L’ergonomie et l’interface de l’outil sont des points extrêmement importants pour nous. Nous partons du principe que c’est à la technologie de s’adapter au « workflow » de l’utilisateur et non l’inverse. De fait, travailler étroitement avec des professionnels du droit, notamment des avocats et des juristes d’entreprises, nous aide énormément : cela nous permet de construire un outil au plus proche de leurs usages et qui répondra à un besoin réel. Nous ne voulons pas être qu’une solution de confort.
Côté technologie, Ordalie se distingue par ses modèles qui s’appuient exclusivement sur les sources fournies, ce qui permet d’éliminer toutes formes d’hallucinations. Cela rend les réponses plus sûres. En plus de ça, l’ensemble de nos modèles sont connectés en temps réel à toutes les sources du droit, ce qui permet d’avoir une information à jour ! Notre objectif finalement est de faciliter l’accès à une information juridique de haute qualité, entre autres grâce à l’IA.
Quel rôle l’IA joue dans le domaine du droit ?
Le droit est un terrain de jeu particulièrement intéressant pour l’IA, notamment sur les modèles liés à la recherche sémantique. L’IA facilitera d’abord grandement l’accès à l’information juridique puisqu’elle aura la capacité de passer au crible des centaines de milliers d’informations diverses (codes, jurisprudences, etc.), de les trier pour ne retenir que les sources pertinentes et enfin de les organiser pour délivrer une réponse rédigée et structurée. L’IA pourra également intervenir dans le processus de rédaction et de gestion de contrats, par exemple en suggérant des clauses adaptées à la nature de l’accord ou en anticipant les problématiques juridiques potentielles qui pourraient découler des termes d’un contrat. L’ensemble de ces apports pourront permettre aux professionnels du droit de gagner en productivité, en tout cas, on l’espère !
Est-ce que cela va au-delà des bases de données juridiques actuelles ?

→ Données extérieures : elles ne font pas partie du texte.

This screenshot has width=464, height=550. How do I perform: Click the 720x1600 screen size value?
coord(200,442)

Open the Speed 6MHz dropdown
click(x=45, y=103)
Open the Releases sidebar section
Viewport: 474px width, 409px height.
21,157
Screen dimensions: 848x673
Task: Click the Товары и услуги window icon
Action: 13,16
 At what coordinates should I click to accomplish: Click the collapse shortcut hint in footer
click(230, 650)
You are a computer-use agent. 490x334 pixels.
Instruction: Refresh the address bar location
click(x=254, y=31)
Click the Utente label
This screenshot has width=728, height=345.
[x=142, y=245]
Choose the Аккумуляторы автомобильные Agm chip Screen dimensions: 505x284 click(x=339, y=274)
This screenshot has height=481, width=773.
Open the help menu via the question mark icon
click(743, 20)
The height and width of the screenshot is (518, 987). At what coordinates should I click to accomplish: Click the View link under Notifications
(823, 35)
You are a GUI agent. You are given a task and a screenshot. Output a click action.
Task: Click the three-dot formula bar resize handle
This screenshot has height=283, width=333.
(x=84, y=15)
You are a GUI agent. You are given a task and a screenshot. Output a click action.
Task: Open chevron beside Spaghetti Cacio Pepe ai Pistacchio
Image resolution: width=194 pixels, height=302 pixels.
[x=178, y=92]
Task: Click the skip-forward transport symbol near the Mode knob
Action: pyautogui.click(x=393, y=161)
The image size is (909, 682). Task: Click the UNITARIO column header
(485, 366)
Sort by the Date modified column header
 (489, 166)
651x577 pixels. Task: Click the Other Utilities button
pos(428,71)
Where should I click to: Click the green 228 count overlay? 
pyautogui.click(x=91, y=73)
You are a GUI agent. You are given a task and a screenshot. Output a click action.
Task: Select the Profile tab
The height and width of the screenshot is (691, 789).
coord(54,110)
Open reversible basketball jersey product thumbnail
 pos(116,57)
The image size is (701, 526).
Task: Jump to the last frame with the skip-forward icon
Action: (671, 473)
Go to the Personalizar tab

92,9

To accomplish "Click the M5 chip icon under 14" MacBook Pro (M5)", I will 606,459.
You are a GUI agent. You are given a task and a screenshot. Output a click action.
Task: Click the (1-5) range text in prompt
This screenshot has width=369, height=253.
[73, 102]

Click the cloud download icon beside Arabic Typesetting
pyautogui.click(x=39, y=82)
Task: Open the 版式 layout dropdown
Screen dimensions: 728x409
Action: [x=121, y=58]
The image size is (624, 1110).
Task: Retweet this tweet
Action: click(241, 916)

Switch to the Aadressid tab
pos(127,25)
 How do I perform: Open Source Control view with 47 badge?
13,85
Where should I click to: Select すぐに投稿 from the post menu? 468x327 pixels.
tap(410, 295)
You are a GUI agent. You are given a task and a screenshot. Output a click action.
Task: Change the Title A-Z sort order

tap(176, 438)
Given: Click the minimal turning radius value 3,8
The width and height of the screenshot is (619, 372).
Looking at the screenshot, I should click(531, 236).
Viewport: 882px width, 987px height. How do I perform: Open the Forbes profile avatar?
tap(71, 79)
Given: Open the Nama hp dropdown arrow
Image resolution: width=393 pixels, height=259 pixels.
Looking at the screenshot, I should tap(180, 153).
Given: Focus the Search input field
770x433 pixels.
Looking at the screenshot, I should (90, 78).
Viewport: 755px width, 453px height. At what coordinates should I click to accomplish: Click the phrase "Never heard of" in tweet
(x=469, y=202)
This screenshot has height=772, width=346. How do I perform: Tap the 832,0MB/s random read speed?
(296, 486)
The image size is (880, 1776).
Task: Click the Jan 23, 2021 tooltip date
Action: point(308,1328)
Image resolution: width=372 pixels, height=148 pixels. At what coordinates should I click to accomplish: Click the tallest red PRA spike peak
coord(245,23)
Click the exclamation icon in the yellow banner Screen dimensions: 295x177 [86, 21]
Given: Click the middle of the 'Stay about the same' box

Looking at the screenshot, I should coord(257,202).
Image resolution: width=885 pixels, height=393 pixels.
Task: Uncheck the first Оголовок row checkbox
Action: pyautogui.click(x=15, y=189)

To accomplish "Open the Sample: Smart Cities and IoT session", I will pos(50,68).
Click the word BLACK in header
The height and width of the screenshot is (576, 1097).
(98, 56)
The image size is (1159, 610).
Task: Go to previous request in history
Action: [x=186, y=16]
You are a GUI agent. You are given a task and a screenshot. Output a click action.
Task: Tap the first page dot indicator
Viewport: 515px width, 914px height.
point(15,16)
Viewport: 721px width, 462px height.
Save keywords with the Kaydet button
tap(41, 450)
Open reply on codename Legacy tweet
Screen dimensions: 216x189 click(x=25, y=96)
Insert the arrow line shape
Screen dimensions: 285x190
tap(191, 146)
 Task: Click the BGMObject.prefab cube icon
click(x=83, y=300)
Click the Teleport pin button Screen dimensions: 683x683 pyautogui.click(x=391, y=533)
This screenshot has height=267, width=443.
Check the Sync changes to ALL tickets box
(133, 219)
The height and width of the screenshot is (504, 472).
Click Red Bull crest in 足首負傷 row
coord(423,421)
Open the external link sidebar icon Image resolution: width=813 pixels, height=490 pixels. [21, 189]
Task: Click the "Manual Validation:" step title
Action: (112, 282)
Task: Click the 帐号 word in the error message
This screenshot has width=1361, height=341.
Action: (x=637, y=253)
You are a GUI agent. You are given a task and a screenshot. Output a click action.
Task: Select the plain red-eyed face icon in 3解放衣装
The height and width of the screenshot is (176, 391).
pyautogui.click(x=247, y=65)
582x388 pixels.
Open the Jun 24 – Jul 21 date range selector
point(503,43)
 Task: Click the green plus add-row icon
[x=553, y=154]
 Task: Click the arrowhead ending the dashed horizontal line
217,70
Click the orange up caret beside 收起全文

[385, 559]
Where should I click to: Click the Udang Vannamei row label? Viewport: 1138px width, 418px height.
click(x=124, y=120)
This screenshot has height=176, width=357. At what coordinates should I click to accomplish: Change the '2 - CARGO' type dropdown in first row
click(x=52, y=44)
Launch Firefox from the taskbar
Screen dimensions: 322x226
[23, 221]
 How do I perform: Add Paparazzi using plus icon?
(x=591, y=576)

Tout à fait ! Les bases de données juridiques actuelles reposent en majorité sur une technologie de recherche par mots-clés qui fonctionne très bien. Le travail de tri et d’articulation des différentes sources est donc laissé à l’utilisateur. Cependant, les LLM vont plus loin en ne se contentant pas de sortir les sources pertinentes mais ils peuvent ensuite lier les données entre elles pour tenter de recréer le raisonnement juridique.